O presidente do Banco Central, Gabriel Galípolo, defendeu nesta terça-feira (19) que a liquidação do banco Master não representou risco ao sistema financeiro, mas admitiu que o uso de dinheiro de fraudes pelo banqueiro Daniel Vorcaro “chama a atenção”.
Em audiência na Comissão de Assuntos Econômicos (CAE) do Senado Federal, Galípolo classificou o Master como banco de “terceira divisão” para justificar a ausência de risco sistêmico — mesmo enquanto escândalos políticos e financeiros envolvendo Vorcaro se multiplicam.
A audiência pública foi convocada para que Galípolo respondesse pela liquidação extrajudicial do Master, determinada em novembro do ano passado após indícios de irregularidades.
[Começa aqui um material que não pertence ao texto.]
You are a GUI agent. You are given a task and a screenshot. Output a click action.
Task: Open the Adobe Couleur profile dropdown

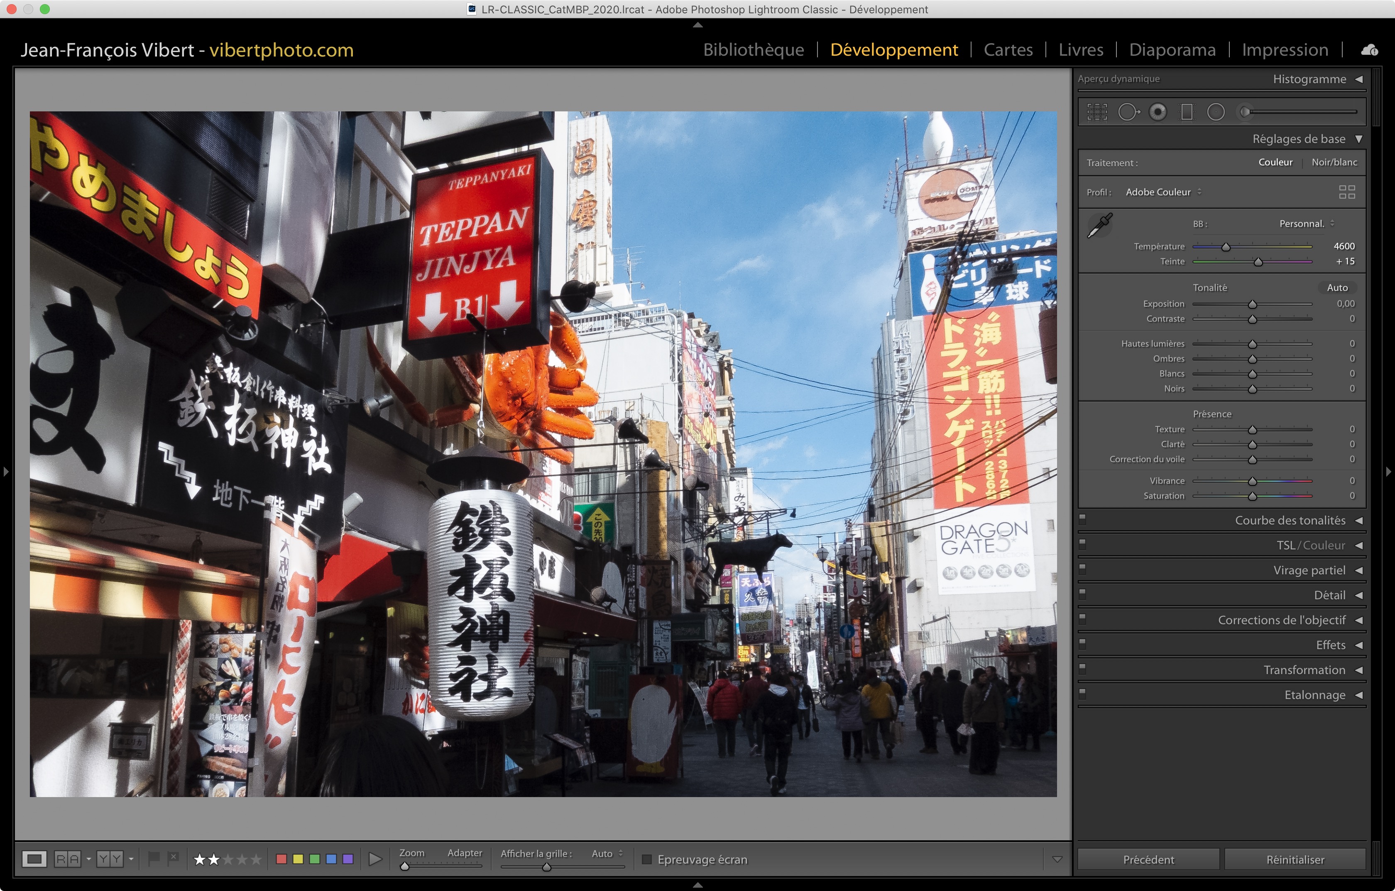click(1163, 192)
O BC defendeu que, ao identificar sinais de práticas inadequadas em uma instituição financeira, o órgão passa a acompanhar a situação “bem mais de perto”.
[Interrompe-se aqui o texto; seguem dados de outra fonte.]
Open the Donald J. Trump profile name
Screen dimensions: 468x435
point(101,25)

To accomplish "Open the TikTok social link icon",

A sessão reuniu senadores dispostos a questionar uma reunião fora de agenda entre Galípolo e Vorcaro, além da suposta omissão do BC enquanto os ativos do Master saltavam de R$ 3,7 bilhões para R$ 82 bilhões — trajetória que antecedeu a intervenção da autoridade monetária.
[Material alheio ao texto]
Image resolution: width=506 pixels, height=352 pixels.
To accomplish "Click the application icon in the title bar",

Teia de repasses políticos
Enquanto Galípolo falava no Senado, o nome de Vorcaro permanecia associado a uma série de repasses que constrangem a cena política. Na semana passada, veio à tona que o banqueiro pagou R$ 61 milhões para financiar um filme sobre Jair Bolsonaro, após negociações com o senador Flávio Bolsonaro (PL-RJ), que cobrava os valores e pressionava pelos pagamentos.
A Polícia Federal identificou ainda indícios de que Vorcaro bancou ao menos três viagens internacionais do senador Ciro Nogueira, presidente do Progressistas — apontado pela PF como destinatário central das vantagens indevidas, em esquema que incluía pagamentos mensais e emendas parlamentares redigidas pelo próprio banco.
O Banco Master também realizou pagamentos superiores a R$ 80 milhões ao escritório de advocacia de Viviane Barci de Moraes, esposa do ministro Alexandre de Moraes, do Supremo Tribunal Federal.
Silêncio sobre o filme e pressão por CPMI
Na audiência, Galípolo não mencionou diretamente o financiamento ao filme sobre Bolsonaro — lacuna que alimenta o debate político em torno do caso. Os áudios em que Flávio Bolsonaro chama Vorcaro de “irmão” e cobra R$ 134 milhões pela produção reacenderam a pressão por investigação parlamentar: uma CPMI do Master segue travada pelo presidente do Congresso, Davi Alcolumbre.
O presidente do BC também foi questionado sobre visitas realizadas por Vorcaro ao Banco Central antes de sua prisão e sobre a possível participação de ex-servidores da instituição nas irregularidades investigadas. Galípolo respondeu que a supervisão bancária intensifica o monitoramento quando surgem evidências de condutas inadequadas, sem detalhar os casos específicos envolvendo o Master.
Daniel Vorcaro foi preso em operação que investigava a emissão de títulos de crédito falsos. O banco Master tinha ativos estimados em R$ 82 bilhões no momento da liquidação, tornando-se um dos maiores casos de intervenção regulatória recente no setor financeiro nacional.